Collected data:
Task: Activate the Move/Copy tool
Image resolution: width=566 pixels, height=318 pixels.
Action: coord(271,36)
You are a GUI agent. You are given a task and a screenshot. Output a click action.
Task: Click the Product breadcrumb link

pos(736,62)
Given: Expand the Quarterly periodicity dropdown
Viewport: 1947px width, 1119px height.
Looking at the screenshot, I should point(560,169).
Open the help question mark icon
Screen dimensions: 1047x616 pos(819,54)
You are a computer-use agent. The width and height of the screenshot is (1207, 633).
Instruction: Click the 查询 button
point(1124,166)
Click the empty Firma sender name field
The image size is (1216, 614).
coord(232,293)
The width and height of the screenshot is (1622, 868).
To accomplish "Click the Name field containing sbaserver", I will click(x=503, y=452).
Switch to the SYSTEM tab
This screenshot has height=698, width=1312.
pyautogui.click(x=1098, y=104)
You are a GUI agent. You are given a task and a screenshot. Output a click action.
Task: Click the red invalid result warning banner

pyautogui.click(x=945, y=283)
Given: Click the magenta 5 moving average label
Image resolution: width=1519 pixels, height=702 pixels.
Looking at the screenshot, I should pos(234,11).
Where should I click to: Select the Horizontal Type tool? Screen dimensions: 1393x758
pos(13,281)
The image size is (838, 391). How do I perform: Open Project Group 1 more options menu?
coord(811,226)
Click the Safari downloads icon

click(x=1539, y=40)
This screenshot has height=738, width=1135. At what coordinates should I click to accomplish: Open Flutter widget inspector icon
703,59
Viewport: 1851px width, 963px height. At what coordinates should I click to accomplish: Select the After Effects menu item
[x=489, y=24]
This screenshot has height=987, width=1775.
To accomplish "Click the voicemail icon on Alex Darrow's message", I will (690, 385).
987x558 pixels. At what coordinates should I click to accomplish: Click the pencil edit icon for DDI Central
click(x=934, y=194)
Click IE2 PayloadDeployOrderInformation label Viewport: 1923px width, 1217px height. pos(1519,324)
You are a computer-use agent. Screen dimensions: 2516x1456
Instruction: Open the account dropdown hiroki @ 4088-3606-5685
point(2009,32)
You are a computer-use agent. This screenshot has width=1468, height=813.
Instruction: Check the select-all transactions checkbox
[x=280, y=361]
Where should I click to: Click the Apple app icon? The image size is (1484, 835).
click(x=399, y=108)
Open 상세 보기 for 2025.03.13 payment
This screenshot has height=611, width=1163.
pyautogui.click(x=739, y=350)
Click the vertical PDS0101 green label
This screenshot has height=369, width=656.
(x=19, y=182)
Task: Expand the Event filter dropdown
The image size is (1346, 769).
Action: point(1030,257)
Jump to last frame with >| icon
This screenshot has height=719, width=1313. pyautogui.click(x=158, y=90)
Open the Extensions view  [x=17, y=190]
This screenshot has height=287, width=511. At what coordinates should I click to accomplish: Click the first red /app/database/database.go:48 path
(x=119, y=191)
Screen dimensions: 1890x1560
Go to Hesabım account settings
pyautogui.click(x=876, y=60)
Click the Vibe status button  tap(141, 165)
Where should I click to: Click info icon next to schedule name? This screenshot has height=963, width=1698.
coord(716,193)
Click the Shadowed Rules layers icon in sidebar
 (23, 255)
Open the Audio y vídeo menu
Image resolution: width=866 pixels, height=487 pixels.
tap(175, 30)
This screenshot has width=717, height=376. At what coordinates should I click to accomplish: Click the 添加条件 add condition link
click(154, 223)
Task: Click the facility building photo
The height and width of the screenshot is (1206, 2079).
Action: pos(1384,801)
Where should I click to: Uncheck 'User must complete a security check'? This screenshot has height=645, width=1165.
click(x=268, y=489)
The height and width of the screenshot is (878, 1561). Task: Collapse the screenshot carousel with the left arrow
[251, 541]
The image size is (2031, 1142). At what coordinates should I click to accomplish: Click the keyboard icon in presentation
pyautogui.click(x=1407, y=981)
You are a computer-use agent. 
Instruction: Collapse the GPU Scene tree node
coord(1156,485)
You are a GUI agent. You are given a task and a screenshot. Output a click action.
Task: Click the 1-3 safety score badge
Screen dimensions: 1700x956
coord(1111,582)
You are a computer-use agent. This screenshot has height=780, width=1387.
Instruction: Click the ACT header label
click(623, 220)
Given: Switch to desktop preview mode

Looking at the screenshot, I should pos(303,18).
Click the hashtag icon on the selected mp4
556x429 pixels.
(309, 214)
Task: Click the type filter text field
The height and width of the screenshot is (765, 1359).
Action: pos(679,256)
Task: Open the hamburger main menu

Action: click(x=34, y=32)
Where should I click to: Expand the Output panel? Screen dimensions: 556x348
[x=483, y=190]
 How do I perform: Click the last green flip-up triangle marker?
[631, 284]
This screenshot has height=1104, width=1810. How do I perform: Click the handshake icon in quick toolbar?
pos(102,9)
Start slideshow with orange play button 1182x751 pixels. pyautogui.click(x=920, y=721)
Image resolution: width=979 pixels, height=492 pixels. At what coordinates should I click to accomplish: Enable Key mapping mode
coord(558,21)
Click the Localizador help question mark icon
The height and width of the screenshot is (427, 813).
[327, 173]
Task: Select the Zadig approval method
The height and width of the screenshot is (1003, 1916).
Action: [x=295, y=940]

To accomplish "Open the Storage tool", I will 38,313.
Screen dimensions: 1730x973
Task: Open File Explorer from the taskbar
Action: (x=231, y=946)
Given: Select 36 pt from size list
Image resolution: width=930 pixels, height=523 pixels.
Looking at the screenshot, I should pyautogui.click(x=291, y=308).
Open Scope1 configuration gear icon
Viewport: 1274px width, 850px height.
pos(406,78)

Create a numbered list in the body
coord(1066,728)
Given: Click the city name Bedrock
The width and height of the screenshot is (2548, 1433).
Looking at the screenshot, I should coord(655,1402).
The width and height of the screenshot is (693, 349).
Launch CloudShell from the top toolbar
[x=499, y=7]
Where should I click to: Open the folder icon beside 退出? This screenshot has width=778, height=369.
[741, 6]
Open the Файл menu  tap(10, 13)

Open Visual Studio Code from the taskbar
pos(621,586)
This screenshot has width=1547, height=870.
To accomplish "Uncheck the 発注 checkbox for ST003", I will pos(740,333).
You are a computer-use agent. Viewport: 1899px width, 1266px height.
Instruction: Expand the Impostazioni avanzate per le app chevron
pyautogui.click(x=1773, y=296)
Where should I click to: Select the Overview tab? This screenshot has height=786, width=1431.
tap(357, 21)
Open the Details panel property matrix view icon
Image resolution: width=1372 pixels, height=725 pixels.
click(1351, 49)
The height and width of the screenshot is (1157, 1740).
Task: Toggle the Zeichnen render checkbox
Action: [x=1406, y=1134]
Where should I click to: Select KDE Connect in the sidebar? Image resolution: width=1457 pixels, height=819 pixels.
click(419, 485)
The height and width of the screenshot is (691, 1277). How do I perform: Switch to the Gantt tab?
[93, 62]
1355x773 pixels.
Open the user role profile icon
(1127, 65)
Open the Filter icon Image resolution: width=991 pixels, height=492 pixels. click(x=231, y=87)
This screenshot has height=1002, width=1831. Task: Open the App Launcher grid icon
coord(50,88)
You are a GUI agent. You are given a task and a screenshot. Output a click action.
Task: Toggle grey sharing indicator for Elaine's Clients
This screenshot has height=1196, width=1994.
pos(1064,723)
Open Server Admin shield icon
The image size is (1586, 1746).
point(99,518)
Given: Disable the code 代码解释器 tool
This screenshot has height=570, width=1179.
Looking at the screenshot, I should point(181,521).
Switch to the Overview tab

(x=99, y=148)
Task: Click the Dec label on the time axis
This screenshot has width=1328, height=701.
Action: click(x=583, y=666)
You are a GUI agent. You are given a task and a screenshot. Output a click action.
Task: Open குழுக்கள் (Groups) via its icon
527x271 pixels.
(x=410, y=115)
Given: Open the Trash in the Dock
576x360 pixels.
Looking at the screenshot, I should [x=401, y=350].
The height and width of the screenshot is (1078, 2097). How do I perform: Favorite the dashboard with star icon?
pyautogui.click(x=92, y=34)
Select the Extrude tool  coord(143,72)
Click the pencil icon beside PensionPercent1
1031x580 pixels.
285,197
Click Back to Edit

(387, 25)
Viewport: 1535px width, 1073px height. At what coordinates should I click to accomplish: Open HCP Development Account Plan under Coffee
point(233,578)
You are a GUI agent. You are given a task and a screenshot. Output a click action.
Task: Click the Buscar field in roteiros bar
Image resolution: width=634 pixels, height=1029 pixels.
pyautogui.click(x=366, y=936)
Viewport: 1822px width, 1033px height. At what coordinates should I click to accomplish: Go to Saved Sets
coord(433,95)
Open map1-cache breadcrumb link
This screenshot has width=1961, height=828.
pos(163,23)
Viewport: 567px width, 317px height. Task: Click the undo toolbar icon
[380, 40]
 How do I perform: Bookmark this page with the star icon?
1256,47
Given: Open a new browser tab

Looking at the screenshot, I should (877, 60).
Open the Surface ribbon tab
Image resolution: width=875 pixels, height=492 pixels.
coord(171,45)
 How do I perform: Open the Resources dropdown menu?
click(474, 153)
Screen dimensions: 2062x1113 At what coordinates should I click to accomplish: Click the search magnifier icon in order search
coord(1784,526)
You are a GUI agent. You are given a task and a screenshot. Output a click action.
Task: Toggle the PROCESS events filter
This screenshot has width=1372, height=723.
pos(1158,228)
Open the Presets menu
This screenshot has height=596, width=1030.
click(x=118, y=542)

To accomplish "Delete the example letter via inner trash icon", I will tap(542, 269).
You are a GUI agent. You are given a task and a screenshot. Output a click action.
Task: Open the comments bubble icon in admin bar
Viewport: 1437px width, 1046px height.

• [Problem to work on]
Could you filter the entries above for lines holding the string "computer" and copy them?

• [Result of this exercise]
You are a computer-use agent. The width and height of the screenshot is (1207, 633).
You are a computer-use agent. Screen dimensions: 2516x1456
You are a computer-use agent. This screenshot has width=1468, height=813.
You are a computer-use agent. 
You are a computer-use agent. This screenshot has height=780, width=1387.
You are a computer-use agent. Viewport: 1899px width, 1266px height.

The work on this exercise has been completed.